5. Generación de mutantes Synechocystis sin marcar

  1. Establecer un cultivo fresco de la eliminatoria marcada por la inoculación de una vuelta completa del cells en 30-50 ml de medio BG11. Mantener el cultivo durante 2-3 días a 750 nm OD = 0,2 a 0,6.
  2. Centrifugadora de 10 ml del cultivo a 2.300 xg durante 5 minutos y descartar el sobrenadante. Lavar una vez con medio BG11.
    Nota: No volver a suspender las células mediante agitación ya que esto puede resultar en la pérdida de pili, que son esenciales para la absorción de ADN. Resuspender las células mediante pipeteo suave.
  3. Añadir BG11 a un volumen final de 200 l. La transferencia de células a un tubo de fondo redondo de 14 ml.
  4. Añadir 1 g de ADN plásmido a las células B y mezclar con unos golpecitos suaves.
  5. Se incuban las muestras durante 4-6 horas. Colocar los tubos en posición horizontal.
    Nota: Las células se pueden mezclar brevemente tocando cada 1-2 horas, pero esto no es esencial. Las muestras pueden ser colocados en una incubadora de agitación, aunque esto no mejora la eficiencia.
  6. Añadir 1,8 ml de medio BG11 e incubar las muestras para un total de 4 días con agitación. Este tiempo es suficiente para permitir la recombinación que se produzca en las múltiples copias cromosómicas.
  7. alícuotas de placa de la mezcla de transformación en placas de agar sacarosa BG11 / 5%. Plate 50 l, 10 l y 1 l por placa de agar. Si un césped colonia aparece en todas estas placas de agar diluyen la solución adicional y alícuota en placas frescas. Las colonias deben ser visibles después de aproximadamente 7 días.
  8. Parche 30-50 colonias individuales en BG11 + kanamicina (30 mg / ml) de agar placas primeras y BG11 / 5% placas de agar sacarosa segundo lugar, utilizando un palillo de dientes extremo romo. Cualquier bacteria que crecen en BG11 / 5% de sacarosa placas placas pero no BG11 + kanamicina son posibles golpes de gracia sin marcar. Las bacterias que crecen en ambas placas es probable que sean resistentes a la sacarosa debido a una mutación en el gen sacB.
  9. Verificar nocauts sin marcar utilizando los mismos cebadores y el método que se utilizó para comprobar los agujeros ciegos marcadas. Ej cpcC1C2for y cpcC1C2rev (Tabla 2) para la verificación de los octavos de final sin marcar cpcC1C2. Un golpe de gracia sin marcar mostrará una banda en un gel correspondiente t agarosao el tamaño de tipo salvaje, menos la región eliminada (Figura 2).
  10. Si la cepa muestra un perfil sin marcar mutante a través de PCR (paso 4.11.2) y electroforesis en gel (Figura 2), a continuación, volver a la racha en una placa de agar BG11 fresco sin antibióticos.

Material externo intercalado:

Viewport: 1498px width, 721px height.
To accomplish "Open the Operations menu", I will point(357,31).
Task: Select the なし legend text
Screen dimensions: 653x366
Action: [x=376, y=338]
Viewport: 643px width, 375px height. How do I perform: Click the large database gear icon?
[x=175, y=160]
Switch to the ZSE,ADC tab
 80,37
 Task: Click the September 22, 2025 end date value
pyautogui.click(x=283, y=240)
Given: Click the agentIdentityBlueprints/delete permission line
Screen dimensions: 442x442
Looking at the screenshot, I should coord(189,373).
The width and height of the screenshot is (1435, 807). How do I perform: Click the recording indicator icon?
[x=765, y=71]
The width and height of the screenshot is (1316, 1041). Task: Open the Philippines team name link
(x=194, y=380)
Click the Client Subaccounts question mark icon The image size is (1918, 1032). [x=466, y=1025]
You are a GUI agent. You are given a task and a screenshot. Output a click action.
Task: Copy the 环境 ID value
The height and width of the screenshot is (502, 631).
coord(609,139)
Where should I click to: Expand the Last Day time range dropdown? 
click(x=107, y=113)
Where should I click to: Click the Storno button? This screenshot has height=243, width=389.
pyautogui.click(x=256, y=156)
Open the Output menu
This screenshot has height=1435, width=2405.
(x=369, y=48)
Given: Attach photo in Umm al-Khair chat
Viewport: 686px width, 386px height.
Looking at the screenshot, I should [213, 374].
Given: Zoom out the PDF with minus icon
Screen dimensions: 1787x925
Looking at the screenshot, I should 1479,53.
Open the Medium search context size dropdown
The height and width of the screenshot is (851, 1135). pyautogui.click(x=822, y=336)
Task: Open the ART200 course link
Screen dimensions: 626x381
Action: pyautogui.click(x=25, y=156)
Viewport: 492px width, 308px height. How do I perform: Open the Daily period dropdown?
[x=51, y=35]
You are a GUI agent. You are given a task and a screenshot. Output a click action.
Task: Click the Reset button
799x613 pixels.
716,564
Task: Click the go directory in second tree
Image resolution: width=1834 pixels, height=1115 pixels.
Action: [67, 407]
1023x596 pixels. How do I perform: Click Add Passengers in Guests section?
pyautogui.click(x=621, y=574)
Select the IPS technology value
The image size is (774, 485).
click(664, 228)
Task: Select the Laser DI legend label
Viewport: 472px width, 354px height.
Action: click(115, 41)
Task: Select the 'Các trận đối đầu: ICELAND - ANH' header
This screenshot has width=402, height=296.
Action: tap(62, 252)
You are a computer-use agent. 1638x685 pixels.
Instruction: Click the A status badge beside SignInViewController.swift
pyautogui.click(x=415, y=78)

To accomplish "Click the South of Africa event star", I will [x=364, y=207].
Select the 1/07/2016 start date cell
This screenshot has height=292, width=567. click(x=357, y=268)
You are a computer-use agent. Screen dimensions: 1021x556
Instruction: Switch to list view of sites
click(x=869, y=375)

6. El almacenamiento a largo plazo de las cepas

  1. Establecer un cultivo fresco de la cepa mediante la inoculación de un bucle completo de las células en 30-50 ml de medio BG11. Mantener el cultivo durante 3-4 días a 750 nm OD = 0,4 a 0,7.
  2. Lavar las células una vez con BG11 y resuspender en ~ 2 ml de BG11.
  3. Añadir 0,8 ml de células concentradas a un tubo. A continuación, añadir 0,2 ml de 80% de glicerol esterilizado por filtración.
  4. Opcional: Añadir 0,93 ml de células concentradas a otro tubo. Añadir 0,07 ml de DMSO a este tubo.
    PRECAUCIÓN: El DMSO es tóxico y debe ser manejado con una protección adecuada.
  5. Almacenar ambos tubos a -80 ° C. Para reactivar las cepas quitar el tubo y raspar algunas células con un diente romorecoger en una placa de agar sin antibióticos. Consecutivas a cabo de manera normal utilizando un asa estéril.

Figura 1
Figura 1: Construcción de plásmidos para la generación de knockouts marcados y sin marcar, por ejemplo cpcC1 y cpcC2 en Synechocystis (A) Región del genoma de Synechocystis donde se encuentran (B) y cpcC1 cpcC2 y los genes adyacentes.. Destacado en negro es la región del genoma a eliminar en el mutante. (C) Los sitios de genoma que son amplificadas por PCR. La región flanqueante (indicada en azul) y 3 '5 región flanqueante (indicado en rojo) se amplifican con los sitios de endonucleasas de restricción para la clonación en pUC19. El 5 '(o 3') región flanqueante se escinde de pUC19 e insertado en el pUC19 + 3 '(o 59;) que flanquean la región para generar plásmido El NPT1 / casete sacB de pUM24 se extirpa a través de la digestión Bam HI y se insertó entre el 5 'y 3' de acompañamiento regiones para generar el plásmido A. B. plásmido (D) Haga clic aquí para ver una más grande versión de esta figura.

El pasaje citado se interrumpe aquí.